US-based Sodexho-Marriott Services has been ordered to post notices at its 10,000 sites in the USA informing employees of their right to talk to one another about their pay and conditions.
According to the US Hotel Employees and Restaurant Employees International Union (HERE), its staff were not allowed to do so. It has told Sodexho-Marriott to put up notices telling the workers otherwise.
Marty Leary, East Coast research co-ordinator for HERE, said: "At thousands of work sites across the country workers have been effectively muzzled."
Sodexho-Marriott denied it had any such rules in place.

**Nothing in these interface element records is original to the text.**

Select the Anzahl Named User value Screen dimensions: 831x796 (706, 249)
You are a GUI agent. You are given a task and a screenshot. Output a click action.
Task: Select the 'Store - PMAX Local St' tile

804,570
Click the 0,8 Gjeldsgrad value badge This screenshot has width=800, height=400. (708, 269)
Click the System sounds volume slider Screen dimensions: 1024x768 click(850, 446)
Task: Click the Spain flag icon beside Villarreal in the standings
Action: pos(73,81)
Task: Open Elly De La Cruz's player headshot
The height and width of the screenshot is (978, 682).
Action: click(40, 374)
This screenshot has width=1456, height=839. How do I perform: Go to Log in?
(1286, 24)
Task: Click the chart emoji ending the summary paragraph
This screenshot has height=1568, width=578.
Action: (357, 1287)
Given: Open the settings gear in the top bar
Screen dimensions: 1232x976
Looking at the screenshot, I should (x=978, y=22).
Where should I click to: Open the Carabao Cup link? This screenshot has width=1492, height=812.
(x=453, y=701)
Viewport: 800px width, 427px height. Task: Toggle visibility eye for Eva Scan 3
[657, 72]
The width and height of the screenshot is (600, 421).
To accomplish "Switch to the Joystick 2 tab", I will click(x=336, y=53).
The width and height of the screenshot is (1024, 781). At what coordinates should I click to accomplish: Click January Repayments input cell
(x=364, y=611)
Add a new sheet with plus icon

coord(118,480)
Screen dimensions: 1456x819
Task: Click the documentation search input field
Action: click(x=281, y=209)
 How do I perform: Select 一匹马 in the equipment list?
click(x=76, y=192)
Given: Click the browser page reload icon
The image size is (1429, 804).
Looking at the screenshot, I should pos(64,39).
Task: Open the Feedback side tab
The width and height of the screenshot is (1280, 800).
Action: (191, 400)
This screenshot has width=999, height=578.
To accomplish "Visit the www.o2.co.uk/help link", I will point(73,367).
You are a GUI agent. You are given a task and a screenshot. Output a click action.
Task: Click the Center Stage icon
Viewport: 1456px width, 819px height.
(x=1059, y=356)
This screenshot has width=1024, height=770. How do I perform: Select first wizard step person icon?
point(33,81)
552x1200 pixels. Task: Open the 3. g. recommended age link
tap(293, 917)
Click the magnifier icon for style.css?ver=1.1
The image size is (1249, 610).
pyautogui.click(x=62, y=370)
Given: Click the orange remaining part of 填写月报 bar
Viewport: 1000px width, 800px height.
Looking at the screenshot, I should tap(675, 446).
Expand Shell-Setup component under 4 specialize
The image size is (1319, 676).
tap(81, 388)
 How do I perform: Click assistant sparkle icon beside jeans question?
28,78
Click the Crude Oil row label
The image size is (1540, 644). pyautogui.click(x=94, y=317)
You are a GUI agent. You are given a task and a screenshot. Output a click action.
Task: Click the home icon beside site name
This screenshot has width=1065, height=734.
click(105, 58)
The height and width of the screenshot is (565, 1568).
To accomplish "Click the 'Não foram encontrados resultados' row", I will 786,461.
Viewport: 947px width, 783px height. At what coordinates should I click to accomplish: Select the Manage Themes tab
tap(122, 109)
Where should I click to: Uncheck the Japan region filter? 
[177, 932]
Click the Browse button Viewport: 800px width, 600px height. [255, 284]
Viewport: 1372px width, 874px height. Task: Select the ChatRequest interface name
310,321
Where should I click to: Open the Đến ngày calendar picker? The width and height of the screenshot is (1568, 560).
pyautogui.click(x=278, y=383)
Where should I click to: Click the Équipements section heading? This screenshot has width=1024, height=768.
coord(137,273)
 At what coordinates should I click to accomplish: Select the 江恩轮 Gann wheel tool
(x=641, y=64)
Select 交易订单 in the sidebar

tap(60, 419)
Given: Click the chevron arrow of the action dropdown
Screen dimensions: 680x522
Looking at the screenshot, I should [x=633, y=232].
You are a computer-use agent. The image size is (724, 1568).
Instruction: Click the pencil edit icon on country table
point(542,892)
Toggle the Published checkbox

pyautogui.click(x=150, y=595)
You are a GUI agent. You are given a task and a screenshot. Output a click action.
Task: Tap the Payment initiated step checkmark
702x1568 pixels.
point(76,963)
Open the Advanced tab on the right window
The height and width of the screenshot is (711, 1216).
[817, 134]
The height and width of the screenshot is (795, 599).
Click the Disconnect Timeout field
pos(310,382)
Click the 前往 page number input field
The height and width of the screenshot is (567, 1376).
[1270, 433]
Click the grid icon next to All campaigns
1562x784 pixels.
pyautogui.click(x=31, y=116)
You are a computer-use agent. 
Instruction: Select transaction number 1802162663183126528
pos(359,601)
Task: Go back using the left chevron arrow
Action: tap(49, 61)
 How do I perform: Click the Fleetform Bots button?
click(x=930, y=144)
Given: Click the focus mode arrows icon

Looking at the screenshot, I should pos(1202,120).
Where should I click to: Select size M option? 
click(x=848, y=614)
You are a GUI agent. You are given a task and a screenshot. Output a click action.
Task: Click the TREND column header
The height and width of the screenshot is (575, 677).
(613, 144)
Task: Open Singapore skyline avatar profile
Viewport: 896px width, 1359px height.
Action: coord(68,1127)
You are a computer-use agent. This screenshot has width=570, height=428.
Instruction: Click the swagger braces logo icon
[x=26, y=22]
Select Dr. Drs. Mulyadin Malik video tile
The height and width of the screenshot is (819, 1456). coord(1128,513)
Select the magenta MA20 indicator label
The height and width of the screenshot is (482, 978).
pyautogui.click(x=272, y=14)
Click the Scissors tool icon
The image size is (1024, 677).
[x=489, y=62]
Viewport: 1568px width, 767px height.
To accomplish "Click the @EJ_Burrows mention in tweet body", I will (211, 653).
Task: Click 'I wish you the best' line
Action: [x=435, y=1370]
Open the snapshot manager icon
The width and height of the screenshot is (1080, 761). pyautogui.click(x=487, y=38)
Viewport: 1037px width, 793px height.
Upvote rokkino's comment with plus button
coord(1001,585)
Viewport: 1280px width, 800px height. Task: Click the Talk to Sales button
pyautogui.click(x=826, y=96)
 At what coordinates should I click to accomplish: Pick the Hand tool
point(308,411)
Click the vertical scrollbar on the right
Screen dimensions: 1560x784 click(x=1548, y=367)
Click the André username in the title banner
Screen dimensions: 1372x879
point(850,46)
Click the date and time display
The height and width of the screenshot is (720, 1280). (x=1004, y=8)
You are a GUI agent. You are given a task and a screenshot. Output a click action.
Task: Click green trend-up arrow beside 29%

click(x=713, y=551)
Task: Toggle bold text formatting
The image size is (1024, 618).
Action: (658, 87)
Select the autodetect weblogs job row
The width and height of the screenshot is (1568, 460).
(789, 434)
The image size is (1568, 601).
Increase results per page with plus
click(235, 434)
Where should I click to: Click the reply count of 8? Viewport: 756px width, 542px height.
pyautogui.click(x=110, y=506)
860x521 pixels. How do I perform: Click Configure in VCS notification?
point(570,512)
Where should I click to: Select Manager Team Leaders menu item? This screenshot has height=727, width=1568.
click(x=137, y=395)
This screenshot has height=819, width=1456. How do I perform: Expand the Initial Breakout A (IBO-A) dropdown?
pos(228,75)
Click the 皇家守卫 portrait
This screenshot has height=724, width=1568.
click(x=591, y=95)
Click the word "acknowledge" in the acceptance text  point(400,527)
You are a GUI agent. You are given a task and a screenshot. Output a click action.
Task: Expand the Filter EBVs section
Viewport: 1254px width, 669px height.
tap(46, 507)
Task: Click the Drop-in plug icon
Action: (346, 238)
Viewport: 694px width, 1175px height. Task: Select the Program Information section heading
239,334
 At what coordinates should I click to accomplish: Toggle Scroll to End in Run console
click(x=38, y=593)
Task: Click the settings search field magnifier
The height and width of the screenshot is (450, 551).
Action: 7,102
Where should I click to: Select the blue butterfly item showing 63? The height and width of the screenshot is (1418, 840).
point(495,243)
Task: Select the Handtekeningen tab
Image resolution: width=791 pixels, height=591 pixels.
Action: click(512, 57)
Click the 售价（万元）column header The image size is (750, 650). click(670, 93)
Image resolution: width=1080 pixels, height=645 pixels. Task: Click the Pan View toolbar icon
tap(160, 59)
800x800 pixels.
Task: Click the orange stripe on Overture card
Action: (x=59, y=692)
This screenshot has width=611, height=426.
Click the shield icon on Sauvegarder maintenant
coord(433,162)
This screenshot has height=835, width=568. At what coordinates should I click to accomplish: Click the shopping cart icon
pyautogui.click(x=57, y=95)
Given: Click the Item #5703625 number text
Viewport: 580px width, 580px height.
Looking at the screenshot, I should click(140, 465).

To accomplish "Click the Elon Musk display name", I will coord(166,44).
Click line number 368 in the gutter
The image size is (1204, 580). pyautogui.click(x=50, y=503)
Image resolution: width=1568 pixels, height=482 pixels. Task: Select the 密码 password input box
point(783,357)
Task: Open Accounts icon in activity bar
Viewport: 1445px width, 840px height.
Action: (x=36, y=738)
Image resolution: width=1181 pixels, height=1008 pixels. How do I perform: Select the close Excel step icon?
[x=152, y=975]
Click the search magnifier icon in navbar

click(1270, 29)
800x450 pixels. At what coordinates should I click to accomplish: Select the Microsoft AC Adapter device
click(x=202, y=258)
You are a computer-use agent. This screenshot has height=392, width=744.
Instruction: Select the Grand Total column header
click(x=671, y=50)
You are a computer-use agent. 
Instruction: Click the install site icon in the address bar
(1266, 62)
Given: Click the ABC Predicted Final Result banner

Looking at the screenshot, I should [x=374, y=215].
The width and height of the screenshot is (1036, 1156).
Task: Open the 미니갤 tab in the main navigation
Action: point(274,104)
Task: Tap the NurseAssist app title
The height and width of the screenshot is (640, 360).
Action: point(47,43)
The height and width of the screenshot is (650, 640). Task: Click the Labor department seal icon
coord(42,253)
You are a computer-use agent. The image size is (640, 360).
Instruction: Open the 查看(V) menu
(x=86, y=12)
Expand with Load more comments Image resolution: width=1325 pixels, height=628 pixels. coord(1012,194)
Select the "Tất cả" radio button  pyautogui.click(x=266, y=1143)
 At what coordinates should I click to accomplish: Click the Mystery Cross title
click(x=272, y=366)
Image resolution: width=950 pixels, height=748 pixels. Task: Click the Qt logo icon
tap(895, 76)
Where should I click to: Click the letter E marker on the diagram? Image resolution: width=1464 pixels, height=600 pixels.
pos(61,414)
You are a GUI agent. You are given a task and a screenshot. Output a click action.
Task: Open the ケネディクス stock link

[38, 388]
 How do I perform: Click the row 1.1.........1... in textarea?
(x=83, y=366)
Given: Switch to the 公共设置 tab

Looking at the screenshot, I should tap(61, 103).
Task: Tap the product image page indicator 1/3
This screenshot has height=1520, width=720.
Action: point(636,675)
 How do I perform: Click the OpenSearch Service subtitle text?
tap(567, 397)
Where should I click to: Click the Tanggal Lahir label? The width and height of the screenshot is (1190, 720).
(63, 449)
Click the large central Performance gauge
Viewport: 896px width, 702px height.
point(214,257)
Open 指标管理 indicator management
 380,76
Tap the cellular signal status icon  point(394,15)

It said its workers had always been free to talk to each other.
The company said it had been asked by the National Labor Relations Board to revise the language in its employee handbook in order to clarify two points.
One related to confidential company information, which it calls "proprietary information". A spokesman for the group said: "We have added that proprietary information does not include information related to wages, benefits or hours of work.
"If a person wants to tell someone what they are making, we want them to be able to." He added: "They were always allowed to talk about their pay and conditions, but it was not stated that they might."
In Britain, Sodexho and Marriott said their staff could talk to each other about their pay.
Dave Turnbull, regional organiser at the Transport and General Workers' Union, said he had never seen a contract forbidding an employee to talk about such matters. He said: "My understanding of international law is that it does allow people to talk to each other."